Work instruction. Treat the line containing "Kontakt (674, 71)" as the first line of the answer and the last line of the data as its final line, reproducing every line between exactly.

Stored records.

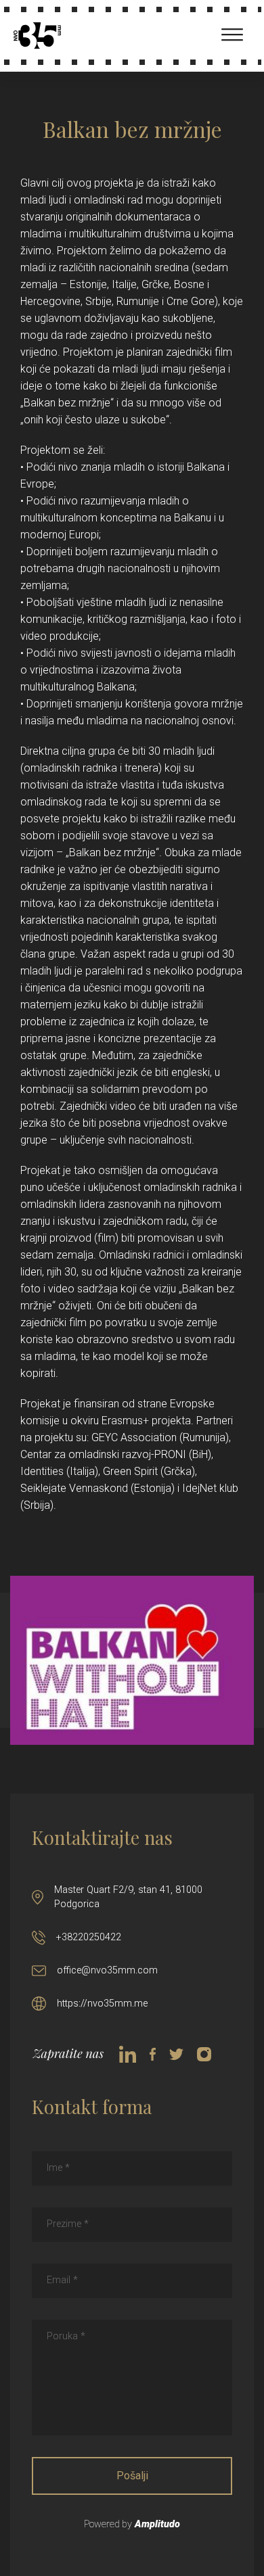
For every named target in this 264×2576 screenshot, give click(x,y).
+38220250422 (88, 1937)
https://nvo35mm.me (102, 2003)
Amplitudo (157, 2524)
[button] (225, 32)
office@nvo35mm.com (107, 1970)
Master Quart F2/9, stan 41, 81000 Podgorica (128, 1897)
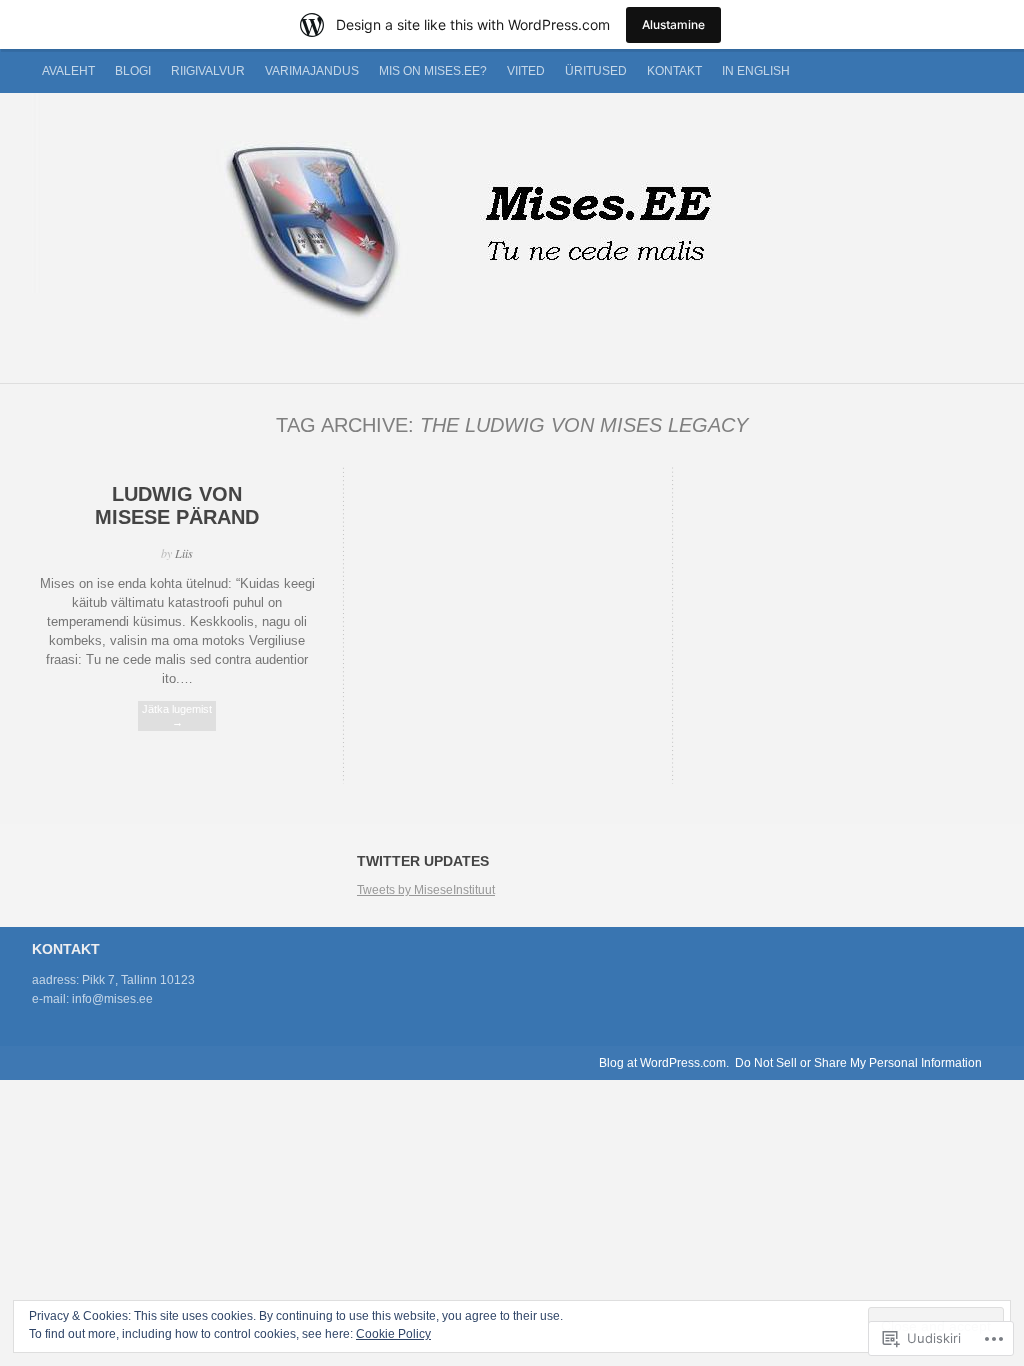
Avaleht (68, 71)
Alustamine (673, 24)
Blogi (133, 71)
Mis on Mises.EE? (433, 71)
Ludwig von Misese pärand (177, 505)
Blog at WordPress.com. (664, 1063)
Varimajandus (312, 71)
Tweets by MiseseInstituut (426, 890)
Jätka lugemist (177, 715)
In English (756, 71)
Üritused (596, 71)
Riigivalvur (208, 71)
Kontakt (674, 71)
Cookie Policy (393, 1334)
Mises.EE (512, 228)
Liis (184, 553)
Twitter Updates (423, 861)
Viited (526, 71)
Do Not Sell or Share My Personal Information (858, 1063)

Reply to the task.
Kontakt (674, 71)
Cookie Policy (393, 1334)
Mises.EE (512, 228)
Liis (184, 553)
Twitter Updates (423, 861)
Viited (526, 71)
Do Not Sell or Share My Personal Information (858, 1063)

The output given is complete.